In 1955 Professor Stavig began his 37-year career at Kalamazoo College as an assistant professor of English. Some 30 years later–in a speech he gave on Honors Day (October 31, 1986) about the beginning of study abroad at Kalamazoo College–he described his feelings on being chosen to accompany the very first group of 25 K students to experience three months of foreign study in the summer of 1958:
“Wonder of wonders, a thirty-year-old untenured assistant professor of English who had been at K only three years, who had never been to Europe, and whose oral language skills were minimal was selected to take the first group over [on the ship Arosa Star, departing from Montreal on June 17] and give them–what else could he give them–minimal supervision. Plans had been carefully made, but there was simply a lot we just didn’t know. We did know, however, that we were involved in a great adventure, an adventure that had tremendous implications for us and our college. And we knew we had the responsibility for making it work.”
That same year he accompanied the first group of students to study abroad Professor Stavig also was promoted to associate professor English.
He became a full professor in 1963 and served in that capacity until his retirement from K in 1992. And he did much more. In 1962–the year the K-Plan launched as the College’s curriculum–Professor Stavig became K’s first director of foreign study. In this role he established procedures and goals that are still valid today. Five years later he was named dean of off-campus education. He served in both of those posts until 1974.
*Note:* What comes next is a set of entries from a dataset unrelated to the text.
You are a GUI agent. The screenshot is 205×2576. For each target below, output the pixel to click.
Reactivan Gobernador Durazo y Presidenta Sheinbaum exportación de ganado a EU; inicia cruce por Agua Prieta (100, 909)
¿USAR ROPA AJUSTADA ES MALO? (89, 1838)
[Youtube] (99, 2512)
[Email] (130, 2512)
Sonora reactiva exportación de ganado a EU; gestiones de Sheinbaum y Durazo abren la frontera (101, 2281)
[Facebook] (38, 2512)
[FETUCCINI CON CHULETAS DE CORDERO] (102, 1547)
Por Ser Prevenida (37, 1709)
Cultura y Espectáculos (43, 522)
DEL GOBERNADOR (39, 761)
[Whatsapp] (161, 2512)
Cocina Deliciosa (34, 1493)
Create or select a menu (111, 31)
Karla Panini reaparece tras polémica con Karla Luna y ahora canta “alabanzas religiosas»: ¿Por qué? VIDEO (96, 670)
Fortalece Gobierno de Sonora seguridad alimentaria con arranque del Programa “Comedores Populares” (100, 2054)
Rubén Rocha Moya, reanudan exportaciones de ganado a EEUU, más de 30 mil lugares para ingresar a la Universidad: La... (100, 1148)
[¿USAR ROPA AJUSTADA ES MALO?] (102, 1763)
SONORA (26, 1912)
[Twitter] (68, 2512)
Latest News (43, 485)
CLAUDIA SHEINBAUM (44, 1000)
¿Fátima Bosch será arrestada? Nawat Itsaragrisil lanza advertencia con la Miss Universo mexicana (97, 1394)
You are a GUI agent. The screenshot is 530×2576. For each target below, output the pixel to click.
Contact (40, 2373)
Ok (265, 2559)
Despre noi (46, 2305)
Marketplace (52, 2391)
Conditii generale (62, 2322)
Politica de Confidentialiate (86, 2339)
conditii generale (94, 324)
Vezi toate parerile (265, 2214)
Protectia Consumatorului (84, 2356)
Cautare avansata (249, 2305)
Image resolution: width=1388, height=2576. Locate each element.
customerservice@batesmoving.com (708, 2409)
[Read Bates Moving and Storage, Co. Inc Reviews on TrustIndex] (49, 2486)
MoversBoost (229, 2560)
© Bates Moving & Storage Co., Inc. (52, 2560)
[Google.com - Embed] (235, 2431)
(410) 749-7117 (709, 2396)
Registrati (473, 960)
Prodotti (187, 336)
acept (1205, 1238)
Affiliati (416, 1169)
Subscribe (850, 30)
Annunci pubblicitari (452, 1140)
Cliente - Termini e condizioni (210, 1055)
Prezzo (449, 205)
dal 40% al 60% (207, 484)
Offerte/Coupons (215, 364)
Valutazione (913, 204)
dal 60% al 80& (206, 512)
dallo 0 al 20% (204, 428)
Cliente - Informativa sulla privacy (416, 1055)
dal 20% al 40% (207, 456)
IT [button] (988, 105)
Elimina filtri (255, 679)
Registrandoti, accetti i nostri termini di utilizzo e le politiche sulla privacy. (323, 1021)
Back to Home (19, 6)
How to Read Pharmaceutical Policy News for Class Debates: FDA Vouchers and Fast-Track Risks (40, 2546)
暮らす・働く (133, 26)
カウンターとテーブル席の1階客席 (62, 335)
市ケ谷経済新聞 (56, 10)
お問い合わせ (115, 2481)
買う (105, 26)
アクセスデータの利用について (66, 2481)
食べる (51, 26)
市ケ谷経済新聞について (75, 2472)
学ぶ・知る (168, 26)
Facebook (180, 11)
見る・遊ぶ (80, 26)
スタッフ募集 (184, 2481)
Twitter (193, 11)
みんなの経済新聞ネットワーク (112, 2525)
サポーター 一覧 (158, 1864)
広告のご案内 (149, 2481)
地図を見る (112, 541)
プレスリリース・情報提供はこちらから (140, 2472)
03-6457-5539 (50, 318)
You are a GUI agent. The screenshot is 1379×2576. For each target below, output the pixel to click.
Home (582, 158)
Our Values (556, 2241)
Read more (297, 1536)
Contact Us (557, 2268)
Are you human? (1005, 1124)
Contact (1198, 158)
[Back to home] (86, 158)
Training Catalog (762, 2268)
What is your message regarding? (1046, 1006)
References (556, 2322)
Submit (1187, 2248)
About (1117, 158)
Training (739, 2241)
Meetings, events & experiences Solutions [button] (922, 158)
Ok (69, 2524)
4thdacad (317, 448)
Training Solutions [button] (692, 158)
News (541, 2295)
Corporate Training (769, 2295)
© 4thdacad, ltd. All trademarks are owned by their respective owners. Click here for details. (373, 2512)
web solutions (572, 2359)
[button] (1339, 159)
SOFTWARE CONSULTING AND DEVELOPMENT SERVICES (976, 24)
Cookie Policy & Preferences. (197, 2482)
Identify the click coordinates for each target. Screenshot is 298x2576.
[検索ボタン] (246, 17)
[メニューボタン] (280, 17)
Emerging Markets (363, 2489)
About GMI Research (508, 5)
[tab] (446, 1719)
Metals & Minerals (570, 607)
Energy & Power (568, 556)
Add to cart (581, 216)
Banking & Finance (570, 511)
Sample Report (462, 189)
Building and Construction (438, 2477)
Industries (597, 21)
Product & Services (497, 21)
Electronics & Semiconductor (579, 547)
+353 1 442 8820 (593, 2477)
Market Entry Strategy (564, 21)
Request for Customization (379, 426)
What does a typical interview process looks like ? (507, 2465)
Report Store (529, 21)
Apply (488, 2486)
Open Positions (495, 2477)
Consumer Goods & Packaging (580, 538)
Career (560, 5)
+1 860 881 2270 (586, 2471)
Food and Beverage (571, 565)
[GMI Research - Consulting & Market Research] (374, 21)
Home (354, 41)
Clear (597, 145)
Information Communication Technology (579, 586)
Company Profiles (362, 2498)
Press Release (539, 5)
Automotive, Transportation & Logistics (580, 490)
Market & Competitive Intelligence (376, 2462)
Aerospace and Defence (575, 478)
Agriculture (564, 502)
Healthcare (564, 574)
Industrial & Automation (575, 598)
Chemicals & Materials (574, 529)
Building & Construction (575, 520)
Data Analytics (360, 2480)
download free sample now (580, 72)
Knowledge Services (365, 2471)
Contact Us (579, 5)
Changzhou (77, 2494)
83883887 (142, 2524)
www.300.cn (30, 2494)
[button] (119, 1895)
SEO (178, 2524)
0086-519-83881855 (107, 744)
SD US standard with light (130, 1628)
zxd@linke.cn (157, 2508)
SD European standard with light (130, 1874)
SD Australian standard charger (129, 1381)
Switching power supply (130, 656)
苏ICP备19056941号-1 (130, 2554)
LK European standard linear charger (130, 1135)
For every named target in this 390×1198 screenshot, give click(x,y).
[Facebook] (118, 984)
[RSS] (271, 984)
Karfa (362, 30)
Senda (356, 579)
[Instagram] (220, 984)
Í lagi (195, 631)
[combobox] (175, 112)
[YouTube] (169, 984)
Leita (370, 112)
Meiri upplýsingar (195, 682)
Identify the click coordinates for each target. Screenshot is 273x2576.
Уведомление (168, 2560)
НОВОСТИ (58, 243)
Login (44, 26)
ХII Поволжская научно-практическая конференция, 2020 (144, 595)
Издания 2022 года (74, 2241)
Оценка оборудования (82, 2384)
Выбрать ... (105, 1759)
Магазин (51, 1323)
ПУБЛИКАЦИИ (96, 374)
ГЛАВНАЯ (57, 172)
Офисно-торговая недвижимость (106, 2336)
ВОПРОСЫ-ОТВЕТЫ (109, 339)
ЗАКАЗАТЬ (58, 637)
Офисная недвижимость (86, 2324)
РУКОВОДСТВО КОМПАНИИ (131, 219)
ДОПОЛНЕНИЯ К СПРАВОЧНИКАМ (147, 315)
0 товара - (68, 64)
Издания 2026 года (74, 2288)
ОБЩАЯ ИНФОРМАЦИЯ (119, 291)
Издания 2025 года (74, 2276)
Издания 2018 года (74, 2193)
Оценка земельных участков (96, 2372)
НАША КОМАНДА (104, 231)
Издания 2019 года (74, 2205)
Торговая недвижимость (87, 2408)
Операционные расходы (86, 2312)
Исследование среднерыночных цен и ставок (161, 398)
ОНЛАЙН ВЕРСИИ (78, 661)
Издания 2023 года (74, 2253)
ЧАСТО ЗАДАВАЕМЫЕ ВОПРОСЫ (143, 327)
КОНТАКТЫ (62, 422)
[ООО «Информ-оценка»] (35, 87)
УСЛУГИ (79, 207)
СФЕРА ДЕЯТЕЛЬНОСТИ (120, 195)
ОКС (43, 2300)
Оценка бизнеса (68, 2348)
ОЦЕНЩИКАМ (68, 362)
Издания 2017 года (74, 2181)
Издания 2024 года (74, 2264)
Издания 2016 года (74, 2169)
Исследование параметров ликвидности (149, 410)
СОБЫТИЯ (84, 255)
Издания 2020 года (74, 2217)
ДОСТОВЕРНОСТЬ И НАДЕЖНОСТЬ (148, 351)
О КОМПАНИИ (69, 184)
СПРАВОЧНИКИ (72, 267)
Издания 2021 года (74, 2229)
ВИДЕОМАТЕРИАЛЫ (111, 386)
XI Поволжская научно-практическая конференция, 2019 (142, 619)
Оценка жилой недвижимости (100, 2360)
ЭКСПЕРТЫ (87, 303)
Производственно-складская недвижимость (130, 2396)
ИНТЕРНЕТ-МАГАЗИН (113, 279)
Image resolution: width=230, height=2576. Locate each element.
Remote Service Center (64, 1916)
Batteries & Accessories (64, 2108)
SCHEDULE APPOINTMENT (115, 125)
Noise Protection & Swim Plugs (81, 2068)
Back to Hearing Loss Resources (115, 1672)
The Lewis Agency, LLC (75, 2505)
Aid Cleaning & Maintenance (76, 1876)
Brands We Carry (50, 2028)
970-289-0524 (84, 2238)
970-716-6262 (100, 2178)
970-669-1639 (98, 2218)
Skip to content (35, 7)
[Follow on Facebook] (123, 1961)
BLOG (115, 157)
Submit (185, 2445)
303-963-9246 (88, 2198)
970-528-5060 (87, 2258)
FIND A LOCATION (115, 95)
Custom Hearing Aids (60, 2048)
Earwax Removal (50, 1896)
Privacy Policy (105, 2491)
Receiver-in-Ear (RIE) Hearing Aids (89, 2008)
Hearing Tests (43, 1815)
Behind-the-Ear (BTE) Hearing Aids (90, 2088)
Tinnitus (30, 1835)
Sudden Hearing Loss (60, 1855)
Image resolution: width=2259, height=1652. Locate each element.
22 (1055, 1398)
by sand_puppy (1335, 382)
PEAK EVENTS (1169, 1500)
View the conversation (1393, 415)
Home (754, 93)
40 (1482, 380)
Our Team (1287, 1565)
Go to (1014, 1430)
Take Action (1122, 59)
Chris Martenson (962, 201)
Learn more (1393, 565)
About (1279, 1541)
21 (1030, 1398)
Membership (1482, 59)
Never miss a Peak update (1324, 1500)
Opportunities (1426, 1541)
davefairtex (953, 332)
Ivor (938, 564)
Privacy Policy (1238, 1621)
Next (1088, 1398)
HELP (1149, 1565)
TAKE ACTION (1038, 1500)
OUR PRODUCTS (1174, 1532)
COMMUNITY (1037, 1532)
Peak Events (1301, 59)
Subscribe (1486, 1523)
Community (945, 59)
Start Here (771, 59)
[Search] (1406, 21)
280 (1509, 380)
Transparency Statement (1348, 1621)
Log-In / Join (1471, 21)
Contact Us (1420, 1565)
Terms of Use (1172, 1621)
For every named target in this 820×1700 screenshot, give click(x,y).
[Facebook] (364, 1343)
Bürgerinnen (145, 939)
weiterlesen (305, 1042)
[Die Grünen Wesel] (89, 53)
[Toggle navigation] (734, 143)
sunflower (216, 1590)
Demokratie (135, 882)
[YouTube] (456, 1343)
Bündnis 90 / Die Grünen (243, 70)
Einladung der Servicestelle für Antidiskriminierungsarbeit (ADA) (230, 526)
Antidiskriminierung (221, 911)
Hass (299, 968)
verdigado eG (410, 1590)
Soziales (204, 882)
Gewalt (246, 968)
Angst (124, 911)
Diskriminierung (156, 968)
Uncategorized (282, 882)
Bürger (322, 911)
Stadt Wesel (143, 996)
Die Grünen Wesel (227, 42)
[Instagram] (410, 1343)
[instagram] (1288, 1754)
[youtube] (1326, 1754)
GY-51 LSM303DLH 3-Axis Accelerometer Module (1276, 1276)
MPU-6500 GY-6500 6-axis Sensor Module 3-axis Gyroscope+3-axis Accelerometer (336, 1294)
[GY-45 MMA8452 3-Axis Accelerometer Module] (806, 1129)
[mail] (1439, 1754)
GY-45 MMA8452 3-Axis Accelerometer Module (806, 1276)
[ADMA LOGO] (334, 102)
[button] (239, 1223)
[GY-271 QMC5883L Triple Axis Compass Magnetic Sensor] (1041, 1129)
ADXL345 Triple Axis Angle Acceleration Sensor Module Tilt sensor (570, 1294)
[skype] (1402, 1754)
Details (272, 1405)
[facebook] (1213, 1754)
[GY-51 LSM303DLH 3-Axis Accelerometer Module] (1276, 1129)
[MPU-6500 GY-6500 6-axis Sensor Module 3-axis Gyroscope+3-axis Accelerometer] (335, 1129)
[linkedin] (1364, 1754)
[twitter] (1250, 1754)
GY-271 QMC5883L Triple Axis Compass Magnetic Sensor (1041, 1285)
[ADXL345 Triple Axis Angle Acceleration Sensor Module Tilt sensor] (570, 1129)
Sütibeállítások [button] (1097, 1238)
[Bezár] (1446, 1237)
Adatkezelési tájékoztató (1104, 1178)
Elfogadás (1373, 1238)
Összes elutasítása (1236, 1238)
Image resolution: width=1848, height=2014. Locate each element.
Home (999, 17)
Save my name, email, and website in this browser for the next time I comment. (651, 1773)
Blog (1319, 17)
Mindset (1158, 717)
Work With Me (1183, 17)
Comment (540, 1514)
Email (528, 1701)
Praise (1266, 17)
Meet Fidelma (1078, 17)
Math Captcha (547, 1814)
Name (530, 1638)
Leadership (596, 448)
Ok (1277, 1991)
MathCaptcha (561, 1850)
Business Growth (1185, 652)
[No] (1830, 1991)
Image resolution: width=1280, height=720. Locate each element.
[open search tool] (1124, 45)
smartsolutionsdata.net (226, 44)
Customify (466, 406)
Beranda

In 1982, Stavig was awarded the Florence J. Lucasse Fellowship for excellence in teaching, the highest honor for pedagogy, and one conferred by one’s faculty colleagues. Stavig’s speech accepting the award is a study in keen and humble insight into the art of teaching. In the speech he shares 11 observations about the profession of college professor. Among those observations one finds these favorites: “2) Education is life for the students, teachers, and others who are engaged in it. Each of us should, therefore, seek to provide pleasure, satisfaction, rewards, and a sense of worth for all those who participate; 5) Anyone who claims to understand completely what happens in the classroom is either a fool or a liar. Each class, each day, is inevitably a new adventure. Sometimes everything clicks and the world is beautiful; sometimes, for whatever reasons, nothing works and one wonders what sins could possibly have earned such punishment; and 7) The longer I teach, the less concerned I am with supplying good answers and the more concerned I am with asking good questions.”
Rightly considered one of the founders of the K-Plan, Professor Stavig loved, believed in and advocated for the educational leaps that result from foreign study. He credited study abroad in large part to the vision of his friend, English department colleague, and fellow K-Plan architect, Larry Barrett, who also died on an Easter morning. “Larry Barrett saw foreign study as a unique opportunity for us to experiment and innovate,” said Professor Stavig, “to see if a boldly different kind of educational experience could be made to work. And he wanted this because he always wanted education simply to be better for the students.” And so, too, did the man who wrote those words about his friend.